Book Image

Elasticsearch Server - Third Edition

By : Rafal Kuc
Book Image

Elasticsearch Server - Third Edition

By: Rafal Kuc

Overview of this book

ElasticSearch is a very fast and scalable open source search engine, designed with distribution and cloud in mind, complete with all the goodies that Apache Lucene has to offer. ElasticSearch’s schema-free architecture allows developers to index and search unstructured content, making it perfectly suited for both small projects and large big data warehouses, even those with petabytes of unstructured data. This book will guide you through the world of the most commonly used ElasticSearch server functionalities. You’ll start off by getting an understanding of the basics of ElasticSearch and its data indexing functionality. Next, you will see the querying capabilities of ElasticSearch, followed by a through explanation of scoring and search relevance. After this, you will explore the aggregation and data analysis capabilities of ElasticSearch and will learn how cluster administration and scaling can be used to boost your application performance. You’ll find out how to use the friendly REST APIs and how to tune ElasticSearch to make the most of it. By the end of this book, you will have be able to create amazing search solutions as per your project’s specifications.
Table of Contents (18 chapters)
Elasticsearch Server Third Edition
Credits
About the Authors
About the Reviewer
www.PacktPub.com
Preface
Index

Preface

Welcome to Elasticsearch Server, Third Edition. This is the third instalment of the book dedicated to yet another major release of Elasticsearch—this time version 2.2. In the third edition, we have decided to go on a similar route that we took when we wrote the second edition of the book. We not only updated the content to match the new version of Elasticsearch, but also restructured the book by removing and adding new sections and chapters. We read the suggestions we got from you—the readers of the book, and we carefully tried to incorporate the suggestions and comments received since the release of the first and second editions.
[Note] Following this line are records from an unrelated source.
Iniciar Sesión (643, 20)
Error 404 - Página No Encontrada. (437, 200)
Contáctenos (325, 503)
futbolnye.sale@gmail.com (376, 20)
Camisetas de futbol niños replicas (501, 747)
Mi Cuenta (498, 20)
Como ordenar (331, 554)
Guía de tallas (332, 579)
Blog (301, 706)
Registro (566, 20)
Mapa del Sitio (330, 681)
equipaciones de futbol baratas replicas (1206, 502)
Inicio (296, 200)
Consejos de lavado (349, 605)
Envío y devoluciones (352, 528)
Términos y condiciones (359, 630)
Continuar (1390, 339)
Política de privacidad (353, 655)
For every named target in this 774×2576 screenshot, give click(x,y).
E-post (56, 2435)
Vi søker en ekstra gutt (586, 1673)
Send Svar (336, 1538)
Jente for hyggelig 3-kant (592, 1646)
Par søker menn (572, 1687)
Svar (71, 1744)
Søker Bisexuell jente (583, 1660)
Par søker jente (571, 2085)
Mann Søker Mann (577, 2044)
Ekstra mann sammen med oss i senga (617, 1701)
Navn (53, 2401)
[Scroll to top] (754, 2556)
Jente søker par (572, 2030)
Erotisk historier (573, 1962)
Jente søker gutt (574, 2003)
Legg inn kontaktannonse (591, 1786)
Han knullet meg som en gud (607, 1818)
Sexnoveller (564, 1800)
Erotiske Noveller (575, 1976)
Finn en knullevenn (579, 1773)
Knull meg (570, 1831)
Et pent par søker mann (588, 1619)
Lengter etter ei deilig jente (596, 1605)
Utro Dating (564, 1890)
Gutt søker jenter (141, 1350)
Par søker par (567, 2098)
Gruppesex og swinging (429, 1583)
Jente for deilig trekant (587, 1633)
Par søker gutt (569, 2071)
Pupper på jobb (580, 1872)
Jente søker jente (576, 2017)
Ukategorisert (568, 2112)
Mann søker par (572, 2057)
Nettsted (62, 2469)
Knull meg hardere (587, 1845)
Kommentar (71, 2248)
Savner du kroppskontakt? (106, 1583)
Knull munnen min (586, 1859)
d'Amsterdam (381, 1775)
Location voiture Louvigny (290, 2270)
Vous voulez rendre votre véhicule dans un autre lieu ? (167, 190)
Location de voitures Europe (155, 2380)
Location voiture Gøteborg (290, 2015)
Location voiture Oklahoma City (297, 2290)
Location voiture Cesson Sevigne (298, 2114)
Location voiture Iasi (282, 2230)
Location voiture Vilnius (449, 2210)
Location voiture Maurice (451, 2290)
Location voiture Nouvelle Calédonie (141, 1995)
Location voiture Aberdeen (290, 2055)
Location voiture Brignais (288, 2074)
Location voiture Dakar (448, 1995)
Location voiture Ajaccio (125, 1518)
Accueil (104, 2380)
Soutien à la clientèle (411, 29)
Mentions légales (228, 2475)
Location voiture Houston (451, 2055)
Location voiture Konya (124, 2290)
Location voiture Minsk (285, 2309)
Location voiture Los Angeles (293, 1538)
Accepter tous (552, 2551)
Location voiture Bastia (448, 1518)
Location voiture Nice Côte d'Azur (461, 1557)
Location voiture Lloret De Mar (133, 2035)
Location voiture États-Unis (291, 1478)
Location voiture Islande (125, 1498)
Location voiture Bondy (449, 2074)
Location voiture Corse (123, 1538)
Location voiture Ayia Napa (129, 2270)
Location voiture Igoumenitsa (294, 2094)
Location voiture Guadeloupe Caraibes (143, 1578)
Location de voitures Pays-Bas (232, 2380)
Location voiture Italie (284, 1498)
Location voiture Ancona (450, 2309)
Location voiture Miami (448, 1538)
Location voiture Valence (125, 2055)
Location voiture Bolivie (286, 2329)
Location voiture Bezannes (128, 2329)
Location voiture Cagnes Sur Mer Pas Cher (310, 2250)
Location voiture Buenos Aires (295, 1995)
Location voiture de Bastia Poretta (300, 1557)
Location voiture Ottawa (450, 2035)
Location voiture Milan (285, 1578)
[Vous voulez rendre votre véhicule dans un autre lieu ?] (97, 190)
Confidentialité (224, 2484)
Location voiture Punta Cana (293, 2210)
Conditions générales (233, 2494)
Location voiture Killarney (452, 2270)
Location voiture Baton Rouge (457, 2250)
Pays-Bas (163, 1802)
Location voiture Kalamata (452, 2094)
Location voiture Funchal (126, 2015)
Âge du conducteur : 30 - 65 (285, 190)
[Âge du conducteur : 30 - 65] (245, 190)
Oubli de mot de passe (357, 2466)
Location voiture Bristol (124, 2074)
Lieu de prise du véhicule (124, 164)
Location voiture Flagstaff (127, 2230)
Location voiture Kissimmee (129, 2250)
While reading this book, you will be taken on a journey to the wonderful world of full-text search provided by the Elasticsearch server. We will start with a general introduction to Elasticsearch, which covers how to start and run Elasticsearch, its basic concepts, and how to index and search your data in the most basic way. This book will also discuss the query language, so called Query DSL, that allows you to create complicated queries and filter returned results. In addition to all of this, you'll see how you can use the aggregation framework to calculate aggregated data based on the results returned by your queries. We will implement the autocomplete functionality together and learn how to use Elasticsearch spatial capabilities and prospective search.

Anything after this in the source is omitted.